The affective experience associated with music is commonly considered a key motive for engagement in musical activities (Juslin and Laukka, 2004). Music is often used in a constructive manner, to express emotion through composition and performance, or to evoke or regulate an emotional state through listening. The amount of research contributing to an understanding of emotional processes associated with music has increased considerably over the last few decades, most of which has focused especially on the expression and induction of musical emotions (Thompson, 2009). It has been suggested that the ability to perceive musical emotions may vary across individuals, just as recognition of emotional facial and vocal expressions has been found to vary according to individual differences (Palermo et al., 2013; Taruffi et al., 2017). Though many tests have been developed to detect such differences in facial and vocal recognition (Mayer et al., 2008), equivalent tests for musical emotion recognition are considerably less common. The current study therefore aims to establish a new measure of emotion discrimination using music in order to investigate whether differences in emotional, musical, and perceptual abilities may account for variation in the perception of musical emotions.

One factor of potential influence within musical emotion decoding is emotional intelligence (EI): the ability to categorize, express and regulate one’s emotions, as well as those of others (Salovey and Mayer, 1990). EI is typically separated into two constructs for the purpose of measurement; ability EI, measured using cognitive ability tests, and trait EI, assessed via self-report methods (Petrides et al., 2004). In keeping with a recent study of emotion decoding in music (Akkermans et al., 2018), a self-report measure of trait EI was used within the current research. Differences in recognition of emotion within speech prosody have been linked to EI (Trimmer and Cuddy, 2008), signifying the potential influence of EI on musical emotion decoding, especially when considering the strong evidence for a link between the communication of emotions in speech and music (Juslin and Laukka, 2003). This supposition is further endorsed by Resnicow et al. (2004), who found a positive correlation between EI and a test of emotion recognition in which participants rated basic emotions conveyed through piano pieces. Evidence therefore indicates that differences in EI may explain variation in music-perceived emotion.

One relevant component of EI of is emotional contagion (EC) (Salovey and Mayer, 1990), which refers to ones’ tendency to be influenced by, or unconsciously mimic, others’ emotional states (Doherty, 1997). EC has mostly been investigated in relation to facial expression (Juslin and Västfjäll, 2008); for example, one study examined facial muscle responses to videos of emotional singing and found that participants tended to unconsciously imitate the emotional facial expression of the singer (Chan et al., 2013). Though less prevalent in the literature, there are also reports of contagion from vocal expression (e.g., Neumann and Strack, 2000). On account of such evidence, as well as the aforementioned notion that music’s emotional quality may be derived from its similarities to vocal expression (Juslin and Laukka, 2003), it has been speculated that EC may occur in music listening through the internal mimicking of a perceived expression (Juslin et al., 2009). This is backed up by neuroimaging research conducted by Koelsch et al. (2006); when participants were exposed to music, activation was found within areas of the mirror-neuron system which have been linked with vocal production, thought to represent the mimicking of emotions expressed by music (Juslin and Västfjäll, 2008). Such evidence indicates that EC may contribute to the categorization of emotions in music.

Though a high level of emotional ability is likely to result in a consistent level of emotion processing throughout different modalities, it is arguable that emotional ability may vary specifically in relation to music. It is thus necessary to consider an individuals’ typical level of emotional engagement with music, alongside more general measures of emotional ability, when investigating factors influencing emotion recognition. Emotional music skills can be measured using the Goldsmiths Musical Sophistication Index (GOLD-MSI) (Müllensiefen et al., 2013), a self-report tool that allows for the assessment of a wide range of musical skills and behaviors.

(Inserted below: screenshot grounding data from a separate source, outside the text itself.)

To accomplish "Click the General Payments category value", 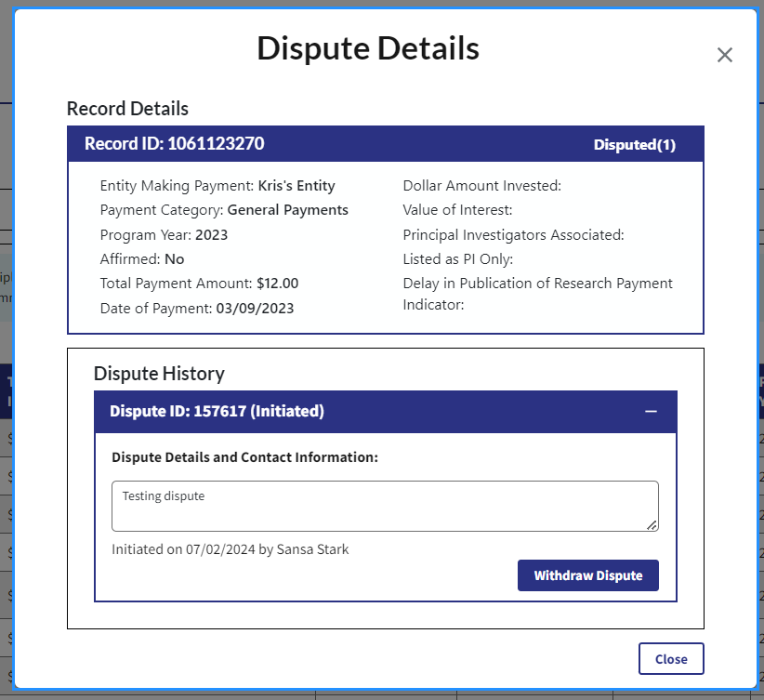I will tap(287, 210).
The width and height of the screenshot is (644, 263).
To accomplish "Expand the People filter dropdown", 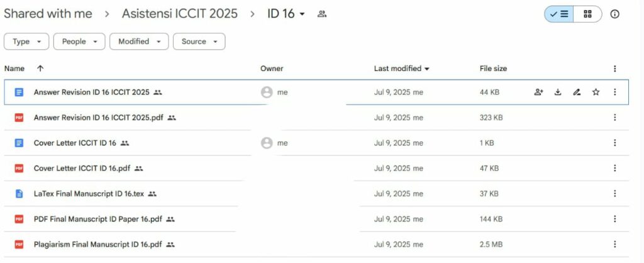I will pyautogui.click(x=79, y=42).
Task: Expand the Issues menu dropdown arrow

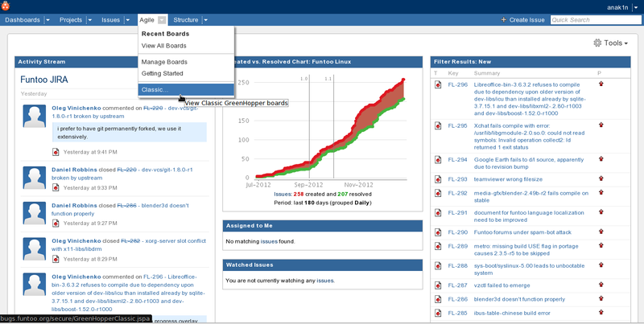Action: [x=127, y=19]
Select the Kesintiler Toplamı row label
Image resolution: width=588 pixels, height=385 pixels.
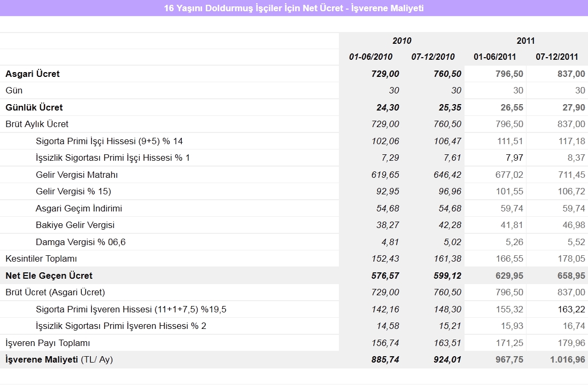click(41, 258)
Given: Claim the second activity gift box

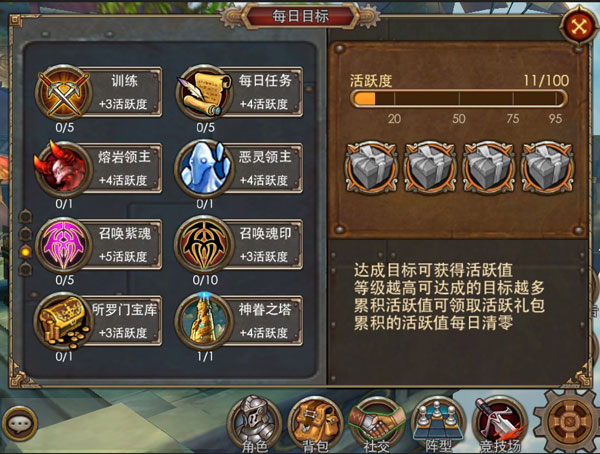Looking at the screenshot, I should (x=430, y=167).
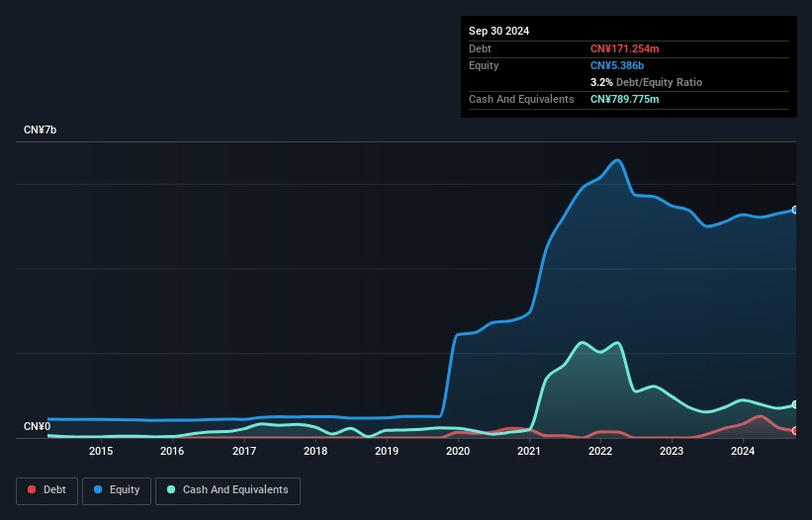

The Emotion subscale of the Gold-MSI subscale was used in a recent study, which found that self-reported level of emotional engagement with music predicted accuracy on a musical emotion decoding task (Akkermans et al., 2018). A high level of emotional engagement with music, as measured using the Gold-MSI, may therefore be a good indicator of ability to discriminate musical emotional expression.

Musical ability has also been explored with regard to its relationship with emotional capacity (Hallam, 2010). The idea that musical expertise may enhance emotional skills seems plausible when taking into account other cognitive advantages found to result from training (Schellenberg, 2005). Accordingly, it has been suggested that enhanced musical and acoustic processing acquired through training (Kraus and Chandrasekaran, 2010) may contribute to an enhanced sensitivity to non-verbal emotions (Taruffi et al., 2017; Akkermans et al., 2018). Empirical evidence for this claim has been provided by studies conducted by Thompson et al. (2004) and Lima and Castro (2011), both of which demonstrated that a group of musicians were better able to decode emotions in speech prosody than untrained controls. However, one study carried out by Trimmer and Cuddy (2008) found little variation among individuals’ recognition of emotions in speech prosody based on their level of musical expertise (Trimmer and Cuddy, 2008). Lima and Castro (2011) point out that Trimmer and Cuddy’s (2008) findings could be accounted for by distinctions between the participants recruited for each study. The participants in both theirs and Thompson et al. (2004) study had, on average, between 8 and 14 years of musical training, whereas participants in Trimmer and Cuddy’s (2008) study had an average of 6.5 years. As it is possible that the effects of training may only manifest at a measurable level as a result of extensive training, Lima and Castro (2011) argue that this could have played a role in the lack of a discernable effect. More recent studies investigating musical emotion decoding have uncovered a positive association between decoding performance and self-reported musical expertise, providing additional support for the influence of musical training (Taruffi et al., 2017; Akkermans et al., 2018). In spite of this, further investigation is required to delineate the relationship between musical training and recognition of non-verbal emotional expression.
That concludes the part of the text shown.